[Text provided Boundary: Start]
How the Plan Reaches the Durable Thread

The seam between the panel and the durable campaign engine is deliberately narrow, and it is the part that is already live. The campaign graph exposes a helper, seed_strategy_into_launch(seed, plan, max_touches=...), that folds a synthesized SequencePlan into a thread's launch seed. On a valid plan it sets cadence_days to the per-touch gap_days (each clamped to the 0–60 day range), enforces cadence[0] = 0 because touch 0 always sends immediately, and appends the strategy_summary (capped at 900 characters) into the seeded resume_context (itself capped at 2000 characters) so every drafted touch is grounded in the deliberated strategy. Unit tests pin this behavior: a valid plan reshapes the seed's cadence and grounds the summary, and a None or empty-touches plan returns the seed unchanged. The grounding path it folds into is already there. The engine's _build_post_text folds resume_context into the synthetic post_text that the email-composition graph drafts against. And _wake_at_for already reads cadence_days to schedule each cron resume. The plan does not introduce a new code path; it populates an existing one.

This matters because the campaign graph is unchanged at runtime. The panel only changes what is seeded at launch. The durable thread's nodes — check_reply, compose_touch, await_approval, send_touch, schedule_next — run byte-for-byte identically whether the plan came from the panel or from the static default. That is the fleet's reuse-over-rebuild discipline taken to its logical end: a genuinely new capability ships as one graph plus one already-tested seed function, not a rewrite of a system that already sends real email under human approval. Per the AA08 spec, the synthesized plan is persisted to a new D1 table, campaign_strategy_plans, keyed by campaign_id. It carries the confidence, agreement, and rationale, plus a source column that records panel or fallback. The downstream consumer of the seeded plan is the coach-worker layer described in Hierarchical Coach-Worker Agent Teams: the panel decides the strategy once, and the coach plan executes against it touch by touch rather than re-improvising each email.

Fail-Open: Launch Never Blocks

The entire pre-launch panel call sits behind a single feature flag, CAMPAIGN_STRATEGY_PANEL, default off. Unsetting it reverts launch to the current static-cadence seed with zero schema dependency on the new table — the rollback is one environment variable. When the flag is on but the panel fails — an LLM error, or the global LLM_KILL_SWITCH engaged — seed_strategy_into_launch returns the seed unchanged, launch falls back to the static _DEFAULT_CADENCE_DAYS, and the audit row records source='fallback'. The deliberation is never on the critical path. This is the same fail-open contract the campaign engine applies everywhere else: a failed index write, a transient D1 error, or a dead panel seat degrades gracefully and never aborts the durable run. A campaign that could not be deliberated still launches; it simply launches on the old static drip, and the fallback row makes that visible rather than silent.
[Text provided Boundary: End]
[Material supplied Boundary: Start]
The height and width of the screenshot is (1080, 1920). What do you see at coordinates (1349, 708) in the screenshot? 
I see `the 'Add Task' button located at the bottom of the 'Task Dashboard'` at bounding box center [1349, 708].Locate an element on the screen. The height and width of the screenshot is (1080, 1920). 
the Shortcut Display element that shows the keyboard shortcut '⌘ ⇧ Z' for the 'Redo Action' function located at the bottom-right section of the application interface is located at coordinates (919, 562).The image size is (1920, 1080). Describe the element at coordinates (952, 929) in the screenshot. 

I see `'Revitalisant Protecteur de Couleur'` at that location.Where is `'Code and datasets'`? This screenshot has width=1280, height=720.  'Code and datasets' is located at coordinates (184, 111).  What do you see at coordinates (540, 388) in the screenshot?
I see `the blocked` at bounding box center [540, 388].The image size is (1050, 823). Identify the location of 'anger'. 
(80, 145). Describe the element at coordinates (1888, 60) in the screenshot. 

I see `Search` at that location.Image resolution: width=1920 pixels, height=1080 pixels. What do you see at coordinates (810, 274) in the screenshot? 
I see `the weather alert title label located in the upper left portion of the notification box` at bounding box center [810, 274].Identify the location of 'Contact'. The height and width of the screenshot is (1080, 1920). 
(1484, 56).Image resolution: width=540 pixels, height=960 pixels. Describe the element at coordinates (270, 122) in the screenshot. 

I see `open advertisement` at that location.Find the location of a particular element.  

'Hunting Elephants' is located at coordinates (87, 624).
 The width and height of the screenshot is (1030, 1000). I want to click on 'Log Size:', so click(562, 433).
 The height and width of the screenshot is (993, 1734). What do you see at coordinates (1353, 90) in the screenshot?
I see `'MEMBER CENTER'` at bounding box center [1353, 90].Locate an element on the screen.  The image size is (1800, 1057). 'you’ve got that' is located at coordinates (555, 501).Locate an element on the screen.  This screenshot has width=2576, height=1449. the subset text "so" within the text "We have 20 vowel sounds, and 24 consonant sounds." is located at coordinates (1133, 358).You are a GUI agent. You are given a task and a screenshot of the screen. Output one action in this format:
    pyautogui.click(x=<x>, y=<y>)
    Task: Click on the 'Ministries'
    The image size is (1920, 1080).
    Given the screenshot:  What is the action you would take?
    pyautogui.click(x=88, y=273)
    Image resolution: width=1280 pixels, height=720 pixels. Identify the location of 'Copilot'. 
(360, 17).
[Material supplied Boundary: End]
**Work order:** According to the text about the campaign strategy panel, what character limit applies to the strategy_summary when it is appended into resume_context?

**Exercise result:** 900 characters.